→ Text:
....................

Co-creation helps the contact or interaction between a consumer and an organization or
brand move away from transactional and become a creative experience. Creation of new value
gives the customers an opportunity to connect with the brand and the initiatives for the same
are on the rise more and more frequently. This paper attempts to understand how co-creation
helps in building strong brands and improve consumer loyalty with innovation in the service
industry.
2. LITERATURE REVIEW
(Prahalad &Ramaswamy , 2004) Found out that consumers want to interact with firms and
“co-create” value after being dissatisfied with available choices. Competitive advantage can
be gained by a company when a consumer can co-create unique experiences due to effective
interaction. This conceptual paper focuses on exploring the various aspects of co-creation.

....................

→ Records:
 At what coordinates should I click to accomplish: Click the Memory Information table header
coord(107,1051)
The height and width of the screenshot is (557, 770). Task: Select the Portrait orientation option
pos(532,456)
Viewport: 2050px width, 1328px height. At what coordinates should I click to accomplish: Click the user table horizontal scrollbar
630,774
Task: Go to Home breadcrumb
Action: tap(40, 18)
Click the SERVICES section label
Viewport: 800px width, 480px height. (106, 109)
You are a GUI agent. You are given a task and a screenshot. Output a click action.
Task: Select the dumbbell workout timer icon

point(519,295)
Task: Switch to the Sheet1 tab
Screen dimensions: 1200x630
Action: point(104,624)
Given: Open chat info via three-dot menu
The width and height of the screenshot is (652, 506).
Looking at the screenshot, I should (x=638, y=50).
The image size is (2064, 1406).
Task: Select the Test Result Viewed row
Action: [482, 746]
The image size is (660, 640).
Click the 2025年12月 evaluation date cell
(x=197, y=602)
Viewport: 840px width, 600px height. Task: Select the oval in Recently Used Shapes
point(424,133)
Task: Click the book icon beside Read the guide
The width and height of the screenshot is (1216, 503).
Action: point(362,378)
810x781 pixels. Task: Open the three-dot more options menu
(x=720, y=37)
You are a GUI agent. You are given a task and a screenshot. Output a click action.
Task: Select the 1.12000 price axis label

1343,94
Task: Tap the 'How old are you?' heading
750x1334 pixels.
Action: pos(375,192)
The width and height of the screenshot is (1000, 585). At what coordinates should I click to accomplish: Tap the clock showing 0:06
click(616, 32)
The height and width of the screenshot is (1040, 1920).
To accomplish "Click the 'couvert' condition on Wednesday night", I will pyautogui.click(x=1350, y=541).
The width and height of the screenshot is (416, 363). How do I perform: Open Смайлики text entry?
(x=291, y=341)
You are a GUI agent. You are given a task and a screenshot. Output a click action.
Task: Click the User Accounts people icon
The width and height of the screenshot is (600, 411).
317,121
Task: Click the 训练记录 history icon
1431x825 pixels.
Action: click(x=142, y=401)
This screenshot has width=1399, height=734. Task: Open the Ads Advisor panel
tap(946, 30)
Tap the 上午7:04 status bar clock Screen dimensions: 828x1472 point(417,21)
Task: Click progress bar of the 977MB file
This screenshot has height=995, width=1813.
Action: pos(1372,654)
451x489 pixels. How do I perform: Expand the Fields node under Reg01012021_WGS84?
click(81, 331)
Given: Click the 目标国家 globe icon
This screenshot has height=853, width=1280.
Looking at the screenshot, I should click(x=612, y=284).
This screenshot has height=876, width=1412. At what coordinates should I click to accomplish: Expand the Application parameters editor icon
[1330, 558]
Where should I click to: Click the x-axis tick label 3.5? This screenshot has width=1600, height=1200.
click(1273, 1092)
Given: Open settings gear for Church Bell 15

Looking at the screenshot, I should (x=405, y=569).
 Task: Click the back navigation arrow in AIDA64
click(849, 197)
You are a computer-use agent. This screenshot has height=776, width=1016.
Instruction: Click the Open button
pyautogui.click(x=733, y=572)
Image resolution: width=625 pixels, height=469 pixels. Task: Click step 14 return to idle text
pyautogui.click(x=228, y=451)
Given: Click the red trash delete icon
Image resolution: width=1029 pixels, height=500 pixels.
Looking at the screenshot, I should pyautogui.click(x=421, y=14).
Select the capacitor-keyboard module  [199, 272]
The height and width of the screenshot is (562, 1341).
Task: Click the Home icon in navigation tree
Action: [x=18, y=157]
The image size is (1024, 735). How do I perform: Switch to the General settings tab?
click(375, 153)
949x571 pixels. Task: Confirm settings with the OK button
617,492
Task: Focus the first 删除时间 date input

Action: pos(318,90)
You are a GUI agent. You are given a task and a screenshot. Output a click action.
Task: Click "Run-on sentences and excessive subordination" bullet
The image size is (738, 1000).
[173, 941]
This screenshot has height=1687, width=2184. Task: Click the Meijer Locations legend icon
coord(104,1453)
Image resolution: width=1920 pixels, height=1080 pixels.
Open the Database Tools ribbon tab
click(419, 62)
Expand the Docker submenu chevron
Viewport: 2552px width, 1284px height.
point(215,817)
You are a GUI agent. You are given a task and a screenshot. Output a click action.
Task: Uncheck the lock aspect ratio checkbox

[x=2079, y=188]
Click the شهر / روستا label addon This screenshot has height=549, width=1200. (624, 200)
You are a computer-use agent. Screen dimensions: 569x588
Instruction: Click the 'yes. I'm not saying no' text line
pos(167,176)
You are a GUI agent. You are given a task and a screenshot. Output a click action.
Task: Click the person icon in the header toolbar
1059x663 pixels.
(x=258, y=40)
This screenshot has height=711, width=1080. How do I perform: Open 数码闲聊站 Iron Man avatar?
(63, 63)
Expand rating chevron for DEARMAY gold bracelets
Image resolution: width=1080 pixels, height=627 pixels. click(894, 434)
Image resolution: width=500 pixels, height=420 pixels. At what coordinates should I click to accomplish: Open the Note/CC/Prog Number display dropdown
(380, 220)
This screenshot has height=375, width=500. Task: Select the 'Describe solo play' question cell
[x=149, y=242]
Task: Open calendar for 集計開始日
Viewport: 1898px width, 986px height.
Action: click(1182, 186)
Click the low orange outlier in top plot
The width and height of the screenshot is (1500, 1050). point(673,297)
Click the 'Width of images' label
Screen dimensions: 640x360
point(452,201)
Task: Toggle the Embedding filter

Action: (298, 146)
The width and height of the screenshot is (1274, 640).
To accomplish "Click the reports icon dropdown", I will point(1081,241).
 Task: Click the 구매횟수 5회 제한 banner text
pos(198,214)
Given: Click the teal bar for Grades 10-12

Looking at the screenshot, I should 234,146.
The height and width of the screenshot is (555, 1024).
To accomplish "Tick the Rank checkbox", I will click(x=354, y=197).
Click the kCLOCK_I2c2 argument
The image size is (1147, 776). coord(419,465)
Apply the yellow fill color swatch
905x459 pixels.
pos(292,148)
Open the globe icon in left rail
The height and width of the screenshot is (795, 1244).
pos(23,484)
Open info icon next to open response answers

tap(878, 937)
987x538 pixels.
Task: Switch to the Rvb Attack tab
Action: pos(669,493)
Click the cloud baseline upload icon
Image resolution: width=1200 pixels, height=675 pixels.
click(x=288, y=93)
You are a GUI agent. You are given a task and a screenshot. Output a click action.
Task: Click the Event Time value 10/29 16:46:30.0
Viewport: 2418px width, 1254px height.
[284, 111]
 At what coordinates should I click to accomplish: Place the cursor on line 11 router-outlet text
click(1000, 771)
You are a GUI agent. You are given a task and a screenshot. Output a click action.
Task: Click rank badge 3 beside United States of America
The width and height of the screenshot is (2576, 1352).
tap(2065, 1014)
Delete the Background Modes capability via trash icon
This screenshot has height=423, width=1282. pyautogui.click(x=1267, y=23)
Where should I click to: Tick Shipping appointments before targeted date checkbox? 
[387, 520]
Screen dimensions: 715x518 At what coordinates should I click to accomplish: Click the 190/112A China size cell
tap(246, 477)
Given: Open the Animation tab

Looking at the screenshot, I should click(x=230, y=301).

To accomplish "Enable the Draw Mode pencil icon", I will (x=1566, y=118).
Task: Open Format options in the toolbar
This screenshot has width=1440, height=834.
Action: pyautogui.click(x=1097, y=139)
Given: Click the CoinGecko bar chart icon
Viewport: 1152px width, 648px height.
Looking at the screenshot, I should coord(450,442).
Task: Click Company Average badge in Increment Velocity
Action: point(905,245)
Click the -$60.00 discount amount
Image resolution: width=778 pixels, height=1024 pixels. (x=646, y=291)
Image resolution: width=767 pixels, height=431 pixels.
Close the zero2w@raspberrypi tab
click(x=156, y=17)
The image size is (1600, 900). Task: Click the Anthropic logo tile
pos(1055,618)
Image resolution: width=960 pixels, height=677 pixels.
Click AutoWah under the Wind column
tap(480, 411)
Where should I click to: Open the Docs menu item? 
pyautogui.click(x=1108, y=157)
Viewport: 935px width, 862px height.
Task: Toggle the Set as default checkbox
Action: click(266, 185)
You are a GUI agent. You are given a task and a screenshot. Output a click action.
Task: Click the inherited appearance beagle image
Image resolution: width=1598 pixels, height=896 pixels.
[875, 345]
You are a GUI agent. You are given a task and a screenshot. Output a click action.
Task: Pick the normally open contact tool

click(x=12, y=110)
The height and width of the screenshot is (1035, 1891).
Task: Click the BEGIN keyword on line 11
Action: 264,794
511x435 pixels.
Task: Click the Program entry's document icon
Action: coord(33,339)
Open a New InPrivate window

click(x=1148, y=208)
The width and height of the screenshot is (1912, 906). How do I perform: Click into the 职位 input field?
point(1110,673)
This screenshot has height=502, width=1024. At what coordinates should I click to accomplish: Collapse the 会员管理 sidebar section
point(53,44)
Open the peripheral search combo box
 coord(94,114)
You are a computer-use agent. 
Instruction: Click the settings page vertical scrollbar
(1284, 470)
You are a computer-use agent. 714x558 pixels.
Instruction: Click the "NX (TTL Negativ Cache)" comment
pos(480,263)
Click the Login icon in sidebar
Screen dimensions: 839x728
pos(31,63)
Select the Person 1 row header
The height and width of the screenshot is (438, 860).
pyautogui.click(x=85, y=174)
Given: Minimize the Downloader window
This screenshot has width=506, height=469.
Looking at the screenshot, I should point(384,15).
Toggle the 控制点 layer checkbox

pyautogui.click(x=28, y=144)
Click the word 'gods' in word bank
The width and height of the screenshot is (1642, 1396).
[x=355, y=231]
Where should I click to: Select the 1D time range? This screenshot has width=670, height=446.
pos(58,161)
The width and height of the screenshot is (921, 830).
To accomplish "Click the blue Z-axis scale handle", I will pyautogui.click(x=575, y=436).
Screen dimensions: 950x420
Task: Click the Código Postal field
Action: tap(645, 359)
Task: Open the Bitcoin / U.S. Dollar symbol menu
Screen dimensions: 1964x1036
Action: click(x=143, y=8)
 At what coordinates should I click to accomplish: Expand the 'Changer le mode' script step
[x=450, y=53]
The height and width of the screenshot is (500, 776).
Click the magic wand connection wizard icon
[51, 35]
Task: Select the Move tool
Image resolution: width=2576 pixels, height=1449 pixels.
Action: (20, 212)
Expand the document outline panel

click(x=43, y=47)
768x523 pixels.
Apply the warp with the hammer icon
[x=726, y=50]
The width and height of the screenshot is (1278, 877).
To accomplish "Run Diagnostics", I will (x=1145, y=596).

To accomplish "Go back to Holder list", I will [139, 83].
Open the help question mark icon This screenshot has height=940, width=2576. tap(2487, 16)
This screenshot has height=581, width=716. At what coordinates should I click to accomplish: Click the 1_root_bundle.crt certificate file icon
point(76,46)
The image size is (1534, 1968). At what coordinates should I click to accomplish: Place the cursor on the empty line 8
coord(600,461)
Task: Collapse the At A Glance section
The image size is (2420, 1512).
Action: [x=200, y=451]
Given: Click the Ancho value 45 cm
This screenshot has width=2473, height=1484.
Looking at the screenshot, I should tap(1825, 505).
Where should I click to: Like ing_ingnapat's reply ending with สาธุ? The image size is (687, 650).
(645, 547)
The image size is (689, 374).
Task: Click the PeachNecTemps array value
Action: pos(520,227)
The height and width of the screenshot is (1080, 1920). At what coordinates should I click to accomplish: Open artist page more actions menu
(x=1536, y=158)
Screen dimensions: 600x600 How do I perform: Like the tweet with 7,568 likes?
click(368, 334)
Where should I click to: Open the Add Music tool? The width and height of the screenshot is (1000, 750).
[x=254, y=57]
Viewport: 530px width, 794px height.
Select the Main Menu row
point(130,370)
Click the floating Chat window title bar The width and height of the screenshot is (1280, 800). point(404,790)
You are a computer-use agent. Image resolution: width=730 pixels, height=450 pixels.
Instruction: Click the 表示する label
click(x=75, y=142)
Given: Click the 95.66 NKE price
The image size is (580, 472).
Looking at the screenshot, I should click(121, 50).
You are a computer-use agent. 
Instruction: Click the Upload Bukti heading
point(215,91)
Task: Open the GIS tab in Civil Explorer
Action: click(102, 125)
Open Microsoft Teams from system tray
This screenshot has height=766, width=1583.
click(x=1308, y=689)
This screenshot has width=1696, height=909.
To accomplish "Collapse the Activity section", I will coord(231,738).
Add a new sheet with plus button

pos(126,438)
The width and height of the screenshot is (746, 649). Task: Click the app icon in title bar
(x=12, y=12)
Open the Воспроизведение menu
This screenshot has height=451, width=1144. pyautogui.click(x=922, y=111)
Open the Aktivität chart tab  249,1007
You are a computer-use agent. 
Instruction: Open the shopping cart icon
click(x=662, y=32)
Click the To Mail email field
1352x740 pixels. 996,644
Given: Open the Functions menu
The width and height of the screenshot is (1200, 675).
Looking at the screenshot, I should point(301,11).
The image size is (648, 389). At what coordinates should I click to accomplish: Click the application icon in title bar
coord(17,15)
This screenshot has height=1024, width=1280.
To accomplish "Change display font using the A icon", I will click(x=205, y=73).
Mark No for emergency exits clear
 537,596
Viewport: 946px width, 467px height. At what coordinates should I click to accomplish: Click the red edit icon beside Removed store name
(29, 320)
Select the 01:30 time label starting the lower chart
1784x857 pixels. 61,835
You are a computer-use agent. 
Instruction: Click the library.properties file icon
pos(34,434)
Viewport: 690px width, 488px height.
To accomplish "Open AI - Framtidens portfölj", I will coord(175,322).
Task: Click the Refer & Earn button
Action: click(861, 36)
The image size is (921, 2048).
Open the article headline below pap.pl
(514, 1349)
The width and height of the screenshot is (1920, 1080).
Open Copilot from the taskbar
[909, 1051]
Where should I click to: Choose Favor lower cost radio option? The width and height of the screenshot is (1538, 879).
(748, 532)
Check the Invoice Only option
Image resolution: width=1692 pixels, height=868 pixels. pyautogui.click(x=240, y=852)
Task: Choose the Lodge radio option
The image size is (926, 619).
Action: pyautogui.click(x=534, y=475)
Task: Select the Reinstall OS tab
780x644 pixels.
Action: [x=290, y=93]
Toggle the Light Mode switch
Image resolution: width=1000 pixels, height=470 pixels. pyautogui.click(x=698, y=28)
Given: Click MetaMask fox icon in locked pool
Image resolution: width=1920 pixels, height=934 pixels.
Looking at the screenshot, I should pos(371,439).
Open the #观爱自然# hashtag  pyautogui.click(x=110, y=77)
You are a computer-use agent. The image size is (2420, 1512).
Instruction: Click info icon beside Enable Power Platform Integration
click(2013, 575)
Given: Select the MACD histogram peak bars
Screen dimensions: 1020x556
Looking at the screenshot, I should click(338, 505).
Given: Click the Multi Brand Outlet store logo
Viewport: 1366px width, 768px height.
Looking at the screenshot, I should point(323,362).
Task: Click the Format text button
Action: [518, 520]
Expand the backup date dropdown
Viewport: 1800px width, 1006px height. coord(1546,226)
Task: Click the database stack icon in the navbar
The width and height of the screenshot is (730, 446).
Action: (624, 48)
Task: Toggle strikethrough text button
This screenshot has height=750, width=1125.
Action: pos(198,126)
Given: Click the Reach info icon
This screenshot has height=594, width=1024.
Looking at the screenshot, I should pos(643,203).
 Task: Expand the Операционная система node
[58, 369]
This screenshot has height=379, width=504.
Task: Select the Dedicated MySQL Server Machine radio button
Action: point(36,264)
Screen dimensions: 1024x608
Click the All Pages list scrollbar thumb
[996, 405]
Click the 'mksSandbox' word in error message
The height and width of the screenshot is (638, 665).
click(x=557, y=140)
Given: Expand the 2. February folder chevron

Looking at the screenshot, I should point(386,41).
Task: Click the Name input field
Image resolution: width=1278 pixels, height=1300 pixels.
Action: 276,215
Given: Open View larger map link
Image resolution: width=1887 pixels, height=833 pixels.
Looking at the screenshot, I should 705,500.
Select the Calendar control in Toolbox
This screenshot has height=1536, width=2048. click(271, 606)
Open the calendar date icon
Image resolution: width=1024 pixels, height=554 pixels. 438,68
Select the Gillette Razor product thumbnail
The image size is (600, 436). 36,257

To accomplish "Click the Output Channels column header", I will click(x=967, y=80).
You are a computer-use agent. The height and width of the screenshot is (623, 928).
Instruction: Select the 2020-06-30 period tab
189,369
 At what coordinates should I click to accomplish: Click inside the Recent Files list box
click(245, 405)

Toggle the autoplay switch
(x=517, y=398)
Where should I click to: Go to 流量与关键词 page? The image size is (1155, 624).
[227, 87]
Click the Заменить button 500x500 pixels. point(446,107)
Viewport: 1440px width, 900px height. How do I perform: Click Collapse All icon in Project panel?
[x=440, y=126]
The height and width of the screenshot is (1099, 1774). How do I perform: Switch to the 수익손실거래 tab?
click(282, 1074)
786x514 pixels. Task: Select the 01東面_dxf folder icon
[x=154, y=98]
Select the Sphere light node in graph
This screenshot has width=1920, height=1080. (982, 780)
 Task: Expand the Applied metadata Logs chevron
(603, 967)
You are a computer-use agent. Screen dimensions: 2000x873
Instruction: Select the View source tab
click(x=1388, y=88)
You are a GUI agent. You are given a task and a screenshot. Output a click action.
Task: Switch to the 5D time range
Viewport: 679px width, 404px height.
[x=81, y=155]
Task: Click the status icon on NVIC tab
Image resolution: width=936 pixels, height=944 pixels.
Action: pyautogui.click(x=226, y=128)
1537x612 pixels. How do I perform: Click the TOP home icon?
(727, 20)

....................

→ Directives:
(A) In the co-creation text, repeat everything from "2. LITERATURE REVIEW" down to "aspects of co-creation.", word for word.
(B) Give every hyphenated word in the co-creation text in the order it appears, counting each repeat as a separate entry.

→ Answers by task:
(A)
2. LITERATURE REVIEW
(Prahalad &Ramaswamy , 2004) Found out that consumers want to interact with firms and
“co-create” value after being dissatisfied with available choices. Competitive advantage can
be gained by a company when a consumer can co-create unique experiences due to effective
interaction. This conceptual paper focuses on exploring the various aspects of co-creation.

(B)
1. Co-creation
2. co-creation
3. co-create
4. co-create
5. co-creation